### Teks Halaman
---------------
Tren Sastra: Negosiasi Eksplorasi dan Konvensi
Bukan suatu ketidaksengajaan atau keisengan bagi saya untuk datang ke Kedai Patjarmerah di Pos Bloc pada Sabtu kemarin (4/1). Saya sengaja datang ke sana karena didorong oleh ketertarikan untuk mendengarkan salah satu diskusi dalam rangkaian acara Daur, yakni sesi bertajuk “Kilas Balik Sastra” yang menghadirkan narasumber Martin Suryajaya dan Dewi Anggraeni.
Saya datang dengan ekspektasi dalam kepala, bahwa sesi tersebut akan sedikit banyak menyentuh sejarah sastra atau paling tidak membahas fenomena-fenomena sastra yang menarik untuk dikunjungi kembali dalam perjalanan Sastra Indonesia. Ternyata pembahasan yang dibicarakan jauh lebih menarik, yakni terkait tren dalam Sastra Indonesia sepanjang tahun 2024–soal yang sebelumnya tidak terpikir oleh saya untuk dibahas pada momentum pergantian tahun.
Pembicaraan diawali dengan pertanyaan terkait pandangan kedua narasumber tentang tren yang terjadi pada 2024–apakah ada tren tertentu yang menarik atau bisa dibilang baru. Kedua narasumber bersepakat bahwa tidak ada eksplorasi yang bisa dibilang ‘mendobrak’ sepanjang setahun terakhir, tidak dalam hal tema, tidak juga bentuk.
---------------
(Baris data)
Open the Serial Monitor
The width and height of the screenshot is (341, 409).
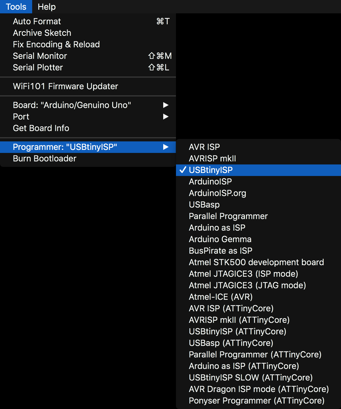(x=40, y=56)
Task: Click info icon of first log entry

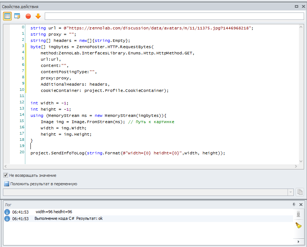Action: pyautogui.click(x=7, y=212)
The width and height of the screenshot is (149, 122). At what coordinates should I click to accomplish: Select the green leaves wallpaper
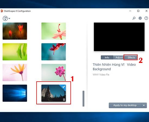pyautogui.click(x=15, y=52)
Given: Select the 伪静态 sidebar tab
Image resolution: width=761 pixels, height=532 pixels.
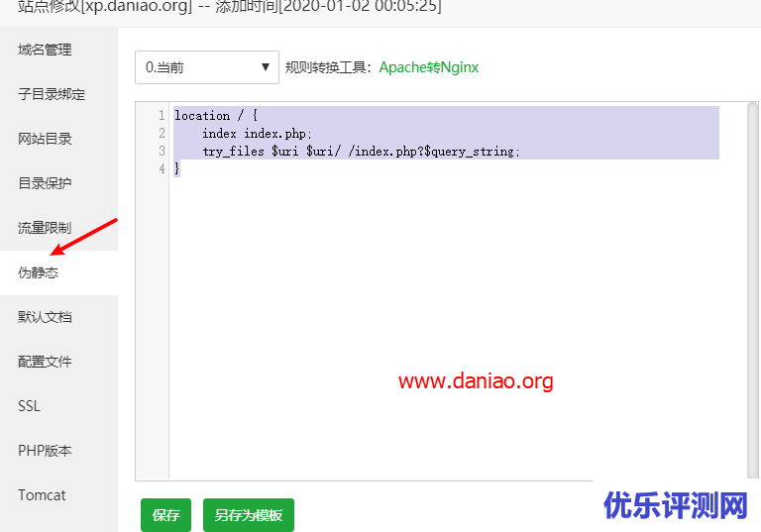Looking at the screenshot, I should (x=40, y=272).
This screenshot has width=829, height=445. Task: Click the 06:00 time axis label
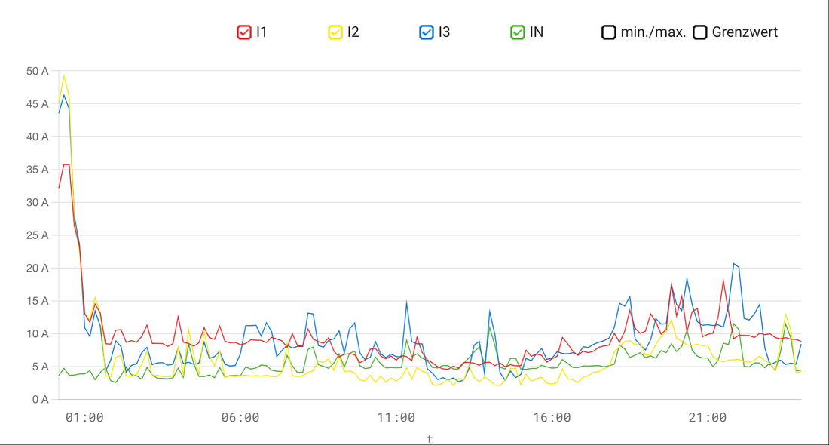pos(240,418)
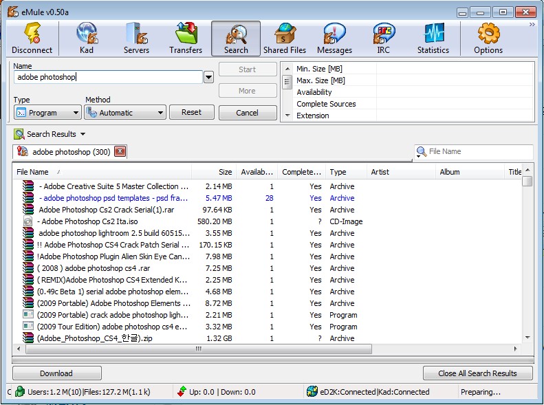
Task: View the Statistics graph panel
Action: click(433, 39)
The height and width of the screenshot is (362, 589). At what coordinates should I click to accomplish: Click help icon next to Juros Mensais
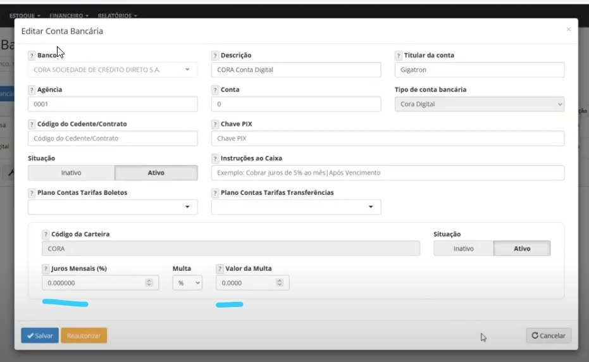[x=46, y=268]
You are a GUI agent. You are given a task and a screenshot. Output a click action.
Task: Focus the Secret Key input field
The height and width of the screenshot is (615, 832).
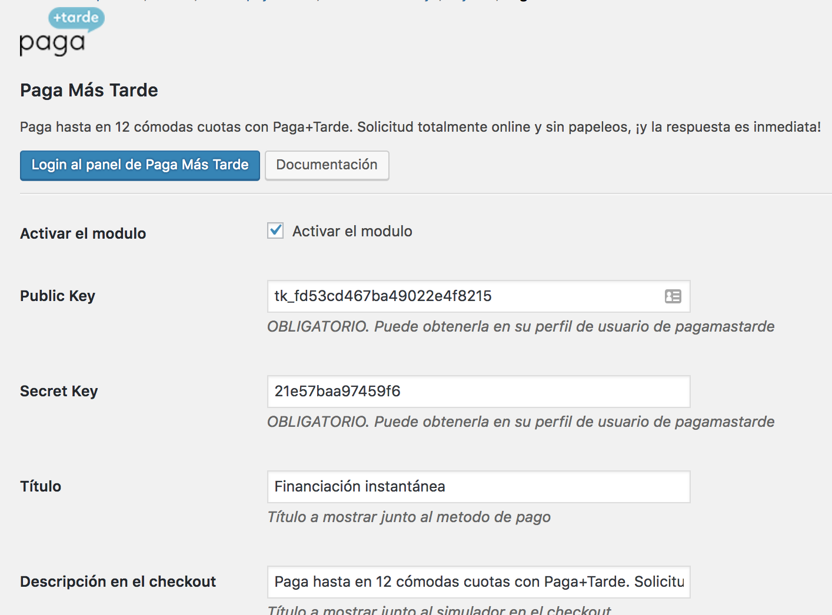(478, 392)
---------------
### Daftar Tugas
(a) Menurut teks tentang tren sastra, siapa saja narasumber sesi "Kilas Balik Sastra"?
(b) Berdasarkan teks tentang tren sastra, jelaskan alasan penulis sengaja datang ke Kedai Patjarmerah di Pos Bloc.
(c) Perbarui bagian teks tentang tren sastra yang dimulai dari "Tren Sastra: Negosiasi" dan berakhir pada "dan Dewi Anggraeni.". Ganti "Kedai Patjarmerah" dengan "Toko Buku Patjarmerah".

### Jawaban Tertulis
(a) Martin Suryajaya dan Dewi Anggraeni.

(b) Penulis datang karena tertarik mendengarkan salah satu diskusi dalam rangkaian acara Daur. Diskusi itu adalah sesi bertajuk "Kilas Balik Sastra" yang menghadirkan Martin Suryajaya dan Dewi Anggraeni.

(c)
Tren Sastra: Negosiasi Eksplorasi dan Konvensi
Bukan suatu ketidaksengajaan atau keisengan bagi saya untuk datang ke Toko Buku Patjarmerah di Pos Bloc pada Sabtu kemarin (4/1). Saya sengaja datang ke sana karena didorong oleh ketertarikan untuk mendengarkan salah satu diskusi dalam rangkaian acara Daur, yakni sesi bertajuk “Kilas Balik Sastra” yang menghadirkan narasumber Martin Suryajaya dan Dewi Anggraeni.